Vania tersenyum tipis, pahit. “Sebagai ‘teman’ apa kamu bisa maklum dengan alasan aku ngelakuin semua itu. Sekarang kamu cuma ngeliat aku kayak mereka semua, kan? Manusia manipulatif, palsu.”

“Aku percaya kamu punya alasan. Tapi kadang alasan nggak cukup buat nolak akibatnya, Van.”

Vania tak menjawab. Angin sore menerobos masuk dari jendela terbuka. Beberapa daun kering beterbangan melintasi lantai.

“Ya udah,” gumam Vania datar. “Sekarang kamu udah liat aku kayak apa. Silakan pergi. Nggak usah pura-pura jadi teman lagi.”
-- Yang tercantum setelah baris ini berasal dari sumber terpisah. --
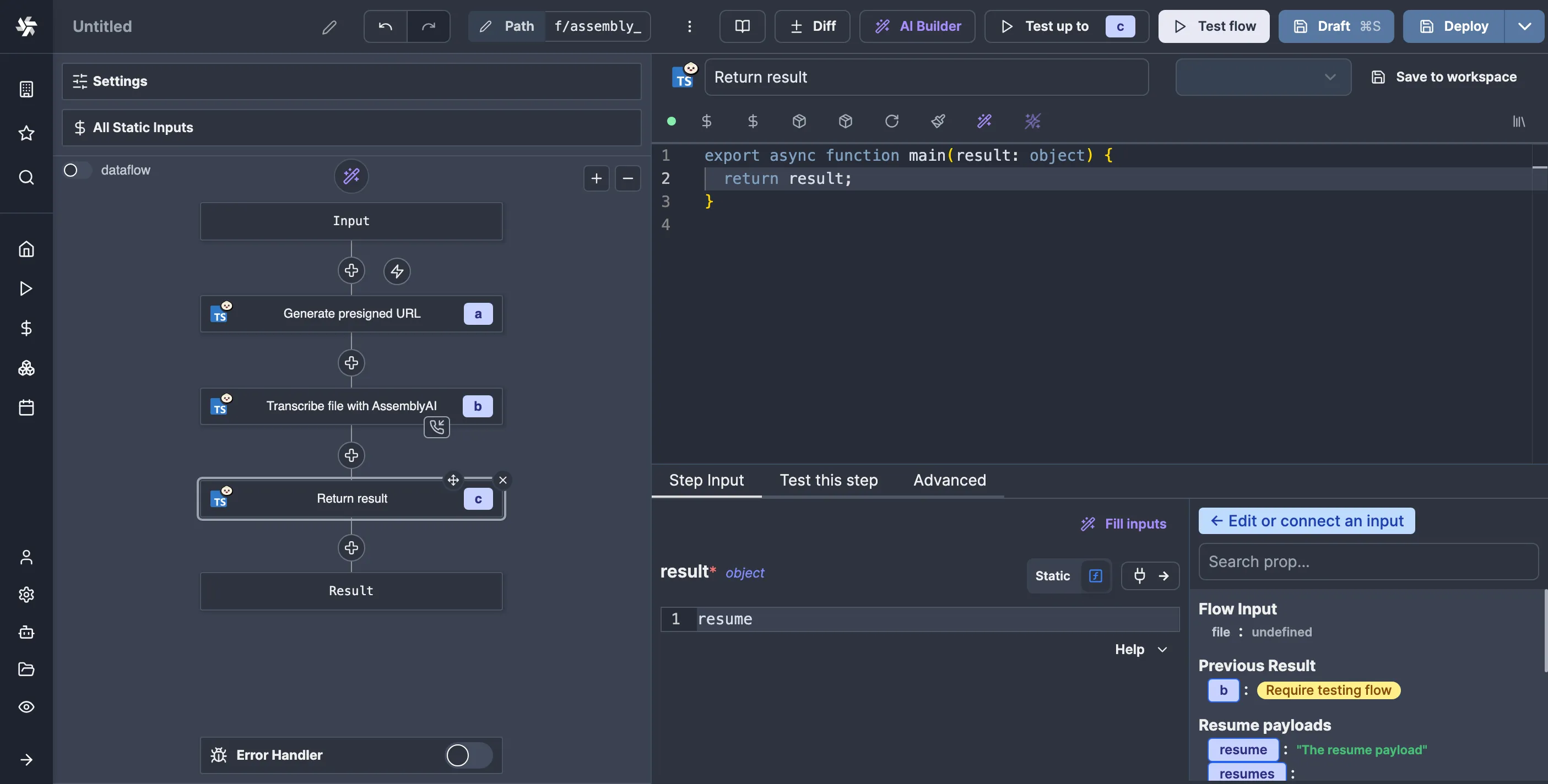The height and width of the screenshot is (784, 1548).
Task: Open the book docs icon
Action: coord(742,26)
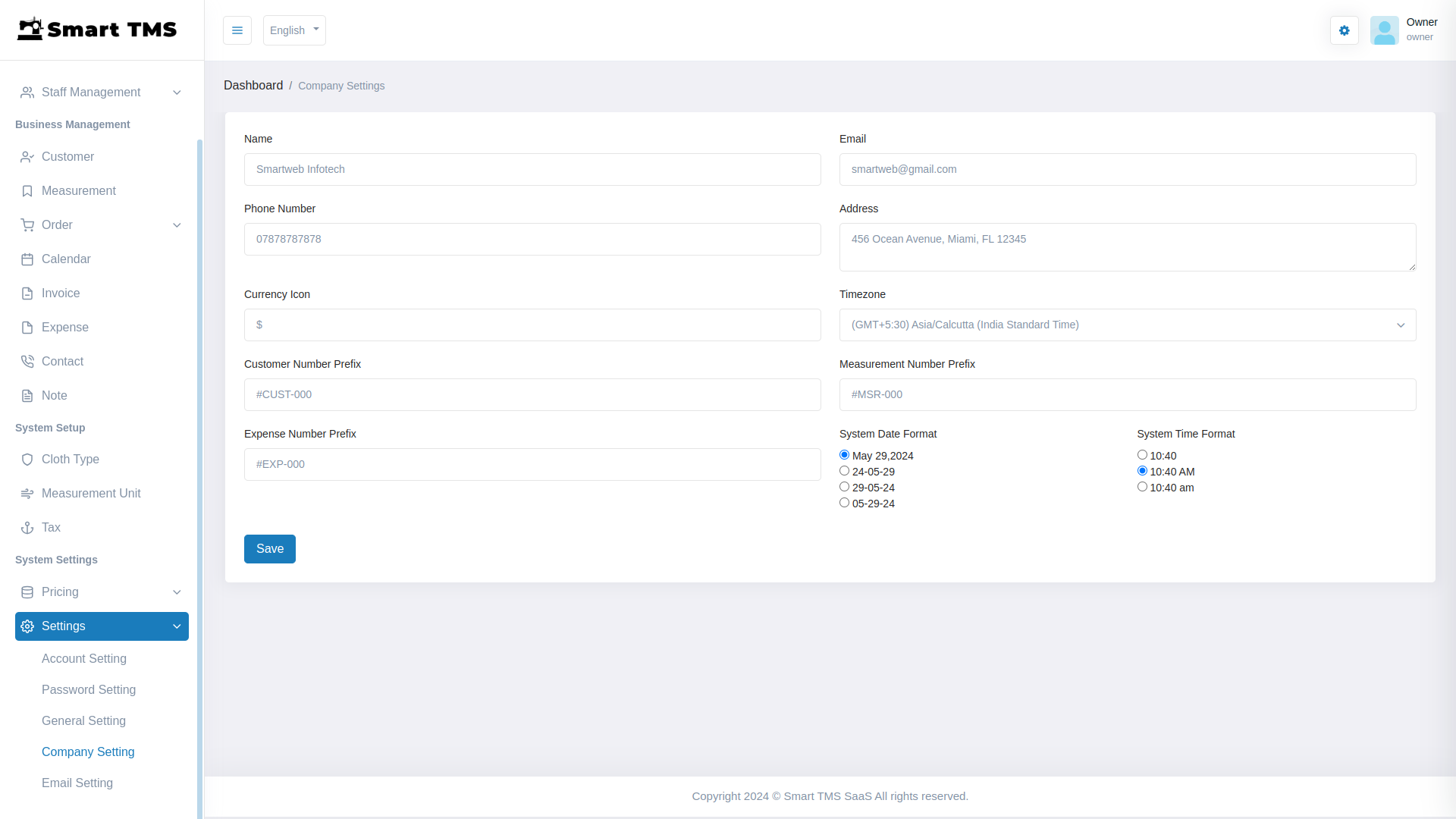Open the Email Setting menu item
The width and height of the screenshot is (1456, 819).
[77, 783]
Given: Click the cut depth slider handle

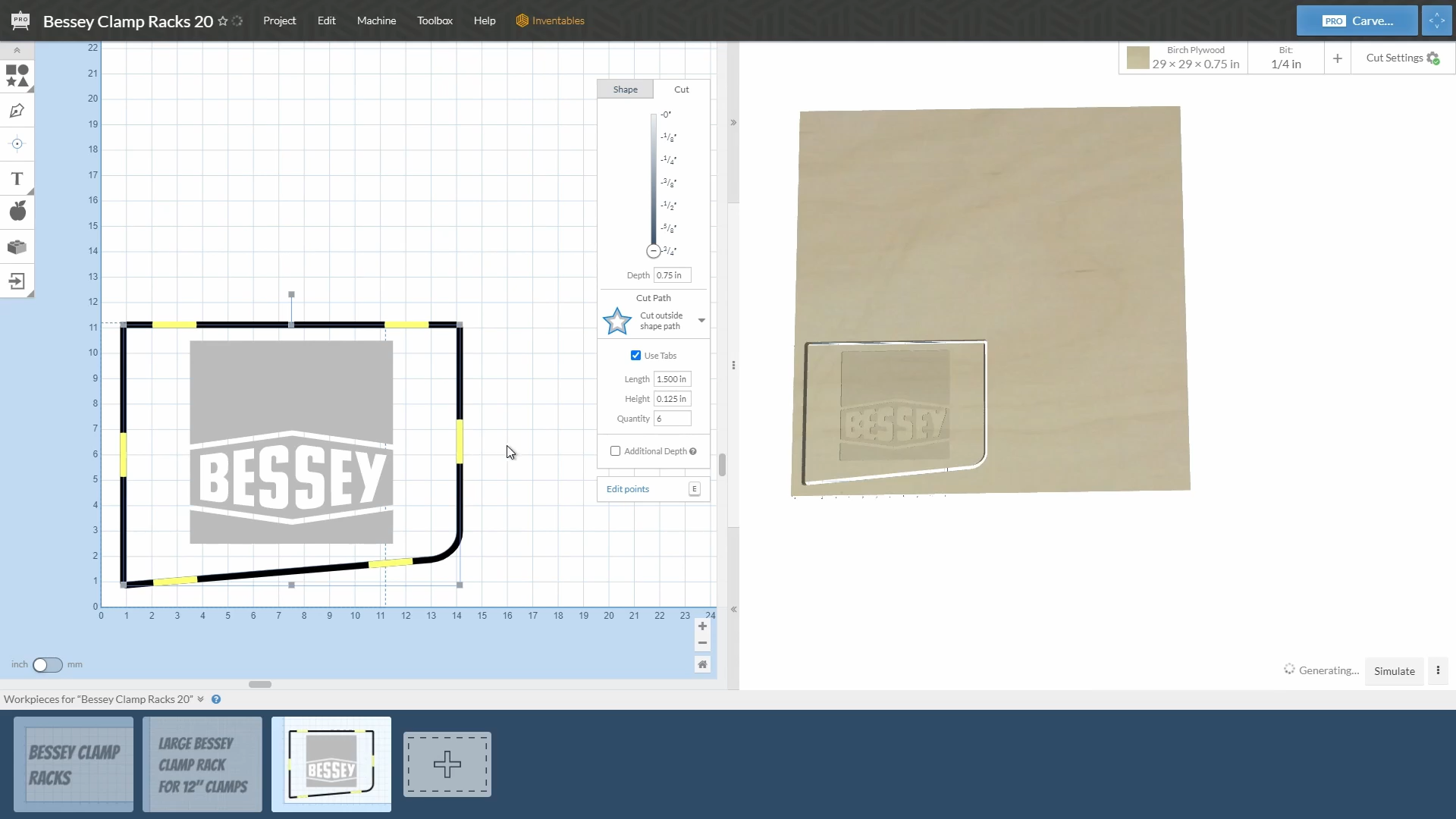Looking at the screenshot, I should tap(653, 251).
Rayya bangkit perlahan. “Aku nggak akan maksa. Tapi aku tetap di sini kalau kamu butuh ngomong. Nggak buat ngasih pembelaan. Cuma buat dengerin.”

“Dan kamu perlu tahu, Van. Apa pun kata orang, aku yang paling tahu. Paling tidak perlakuan baikmu selama ini padaku itu tulus.”

Rayya melangkah pergi, meninggalkan Vania yang tetap duduk. Meski tak lagi menangis, jemari Vania terlihat gemetar menggenggam ponsel. Jeda panjang mengisi udara, sunyi yang terasa menggema di dalam dadanya.

***

Di kamar kecil penuh tempelan sticky note dan coretan sketsa rencana, seseorang menatap layar laptopnya sambil menyeringai tipis. Lampu meja menyala redup, hanya menyinari sebagian wajahnya. Komentar demi komentar bergulir cepat, video yang ia unggah mencapai ribuan views dalam hitungan jam.

"Cepat sekali ya… rusaknya," bisiknya lirih, hampir seperti gumaman pada dirinya sendiri.

Ia menggeser layar, melihat ulang klip video ketika Vania melempar botol ekstrak. Zoom lambat. Suara keras pecahannya. Wajah Kirana yang terpaku, lalu layar gelap dengan suara riuh cekcok samar.

Ia tahu kapan harus mengunggah. Di minggu-minggu sibuk akhir tengah semester. Saat semua orang lelah, dan sedikit drama bisa jadi hiburan.

Tangannya dengan lincah membuka folder—masih ada banyak simpanan. Rekaman suara, potongan chat, tangkapan layar, bahkan beberapa bukti fisik yang belum sempat dikompilasi.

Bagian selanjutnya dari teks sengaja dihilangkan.